EXERCISE: Copy out every one of the rows below exactly as they appear, keeping all of their wording, numbers and punctuation unchanged.

RECORD SET:
════════════════

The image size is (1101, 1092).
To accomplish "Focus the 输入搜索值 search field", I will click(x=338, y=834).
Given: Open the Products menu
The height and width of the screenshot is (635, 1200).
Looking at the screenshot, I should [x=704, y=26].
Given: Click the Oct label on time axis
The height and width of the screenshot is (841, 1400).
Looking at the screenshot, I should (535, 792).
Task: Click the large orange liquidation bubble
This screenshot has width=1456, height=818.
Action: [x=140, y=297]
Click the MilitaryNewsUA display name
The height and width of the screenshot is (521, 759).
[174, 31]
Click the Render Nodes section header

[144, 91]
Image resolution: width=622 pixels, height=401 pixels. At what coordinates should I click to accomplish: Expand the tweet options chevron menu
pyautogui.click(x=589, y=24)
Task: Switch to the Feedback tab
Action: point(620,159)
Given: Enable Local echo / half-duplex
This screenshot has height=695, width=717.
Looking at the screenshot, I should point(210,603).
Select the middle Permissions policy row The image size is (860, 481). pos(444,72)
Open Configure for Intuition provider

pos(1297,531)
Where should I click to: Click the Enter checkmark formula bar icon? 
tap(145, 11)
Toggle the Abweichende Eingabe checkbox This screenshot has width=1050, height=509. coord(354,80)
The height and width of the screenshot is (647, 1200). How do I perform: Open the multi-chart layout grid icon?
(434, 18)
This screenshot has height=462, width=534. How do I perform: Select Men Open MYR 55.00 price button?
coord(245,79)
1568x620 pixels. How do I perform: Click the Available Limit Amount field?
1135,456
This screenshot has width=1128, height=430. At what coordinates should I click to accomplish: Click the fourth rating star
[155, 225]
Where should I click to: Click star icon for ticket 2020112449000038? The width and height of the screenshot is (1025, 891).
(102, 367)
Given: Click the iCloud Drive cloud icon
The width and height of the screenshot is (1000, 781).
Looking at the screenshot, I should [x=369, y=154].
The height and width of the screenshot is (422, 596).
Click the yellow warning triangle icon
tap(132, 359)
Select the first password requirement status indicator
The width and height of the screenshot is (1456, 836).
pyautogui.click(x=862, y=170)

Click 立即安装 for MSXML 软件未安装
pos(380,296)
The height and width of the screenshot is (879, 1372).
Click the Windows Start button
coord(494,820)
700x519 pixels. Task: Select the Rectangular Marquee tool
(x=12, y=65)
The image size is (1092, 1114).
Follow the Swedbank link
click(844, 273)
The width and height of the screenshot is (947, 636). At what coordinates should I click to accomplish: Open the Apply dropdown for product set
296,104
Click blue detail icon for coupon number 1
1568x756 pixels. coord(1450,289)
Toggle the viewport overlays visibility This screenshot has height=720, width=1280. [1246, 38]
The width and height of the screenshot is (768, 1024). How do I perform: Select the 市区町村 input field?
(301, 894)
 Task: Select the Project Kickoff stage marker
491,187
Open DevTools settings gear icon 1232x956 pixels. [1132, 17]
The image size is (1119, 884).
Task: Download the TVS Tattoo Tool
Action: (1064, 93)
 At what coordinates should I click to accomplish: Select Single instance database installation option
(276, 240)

════════════════

PROBLEM SOLUTION:
The image size is (1101, 1092).
To accomplish "Focus the 输入搜索值 search field", I will click(x=338, y=834).
Given: Open the Products menu
The height and width of the screenshot is (635, 1200).
Looking at the screenshot, I should [x=704, y=26].
Given: Click the Oct label on time axis
The height and width of the screenshot is (841, 1400).
Looking at the screenshot, I should (535, 792).
Task: Click the large orange liquidation bubble
This screenshot has width=1456, height=818.
Action: [x=140, y=297]
Click the MilitaryNewsUA display name
The height and width of the screenshot is (521, 759).
[174, 31]
Click the Render Nodes section header

[144, 91]
Image resolution: width=622 pixels, height=401 pixels. At what coordinates should I click to accomplish: Expand the tweet options chevron menu
pyautogui.click(x=589, y=24)
Task: Switch to the Feedback tab
Action: point(620,159)
Given: Enable Local echo / half-duplex
This screenshot has height=695, width=717.
Looking at the screenshot, I should point(210,603).
Select the middle Permissions policy row The image size is (860, 481). pos(444,72)
Open Configure for Intuition provider

pos(1297,531)
Where should I click to: Click the Enter checkmark formula bar icon? 
tap(145, 11)
Toggle the Abweichende Eingabe checkbox This screenshot has width=1050, height=509. coord(354,80)
The height and width of the screenshot is (647, 1200). How do I perform: Open the multi-chart layout grid icon?
(434, 18)
This screenshot has height=462, width=534. How do I perform: Select Men Open MYR 55.00 price button?
coord(245,79)
1568x620 pixels. How do I perform: Click the Available Limit Amount field?
1135,456
This screenshot has width=1128, height=430. At what coordinates should I click to accomplish: Click the fourth rating star
[155, 225]
Where should I click to: Click star icon for ticket 2020112449000038? The width and height of the screenshot is (1025, 891).
(102, 367)
Given: Click the iCloud Drive cloud icon
The width and height of the screenshot is (1000, 781).
Looking at the screenshot, I should [x=369, y=154].
The height and width of the screenshot is (422, 596).
Click the yellow warning triangle icon
tap(132, 359)
Select the first password requirement status indicator
The width and height of the screenshot is (1456, 836).
pyautogui.click(x=862, y=170)

Click 立即安装 for MSXML 软件未安装
pos(380,296)
The height and width of the screenshot is (879, 1372).
Click the Windows Start button
coord(494,820)
700x519 pixels. Task: Select the Rectangular Marquee tool
(x=12, y=65)
The image size is (1092, 1114).
Follow the Swedbank link
click(844, 273)
The width and height of the screenshot is (947, 636). At what coordinates should I click to accomplish: Open the Apply dropdown for product set
296,104
Click blue detail icon for coupon number 1
1568x756 pixels. coord(1450,289)
Toggle the viewport overlays visibility This screenshot has height=720, width=1280. [1246, 38]
The width and height of the screenshot is (768, 1024). How do I perform: Select the 市区町村 input field?
(301, 894)
 Task: Select the Project Kickoff stage marker
491,187
Open DevTools settings gear icon 1232x956 pixels. [1132, 17]
The image size is (1119, 884).
Task: Download the TVS Tattoo Tool
Action: (1064, 93)
 At what coordinates should I click to accomplish: Select Single instance database installation option
(276, 240)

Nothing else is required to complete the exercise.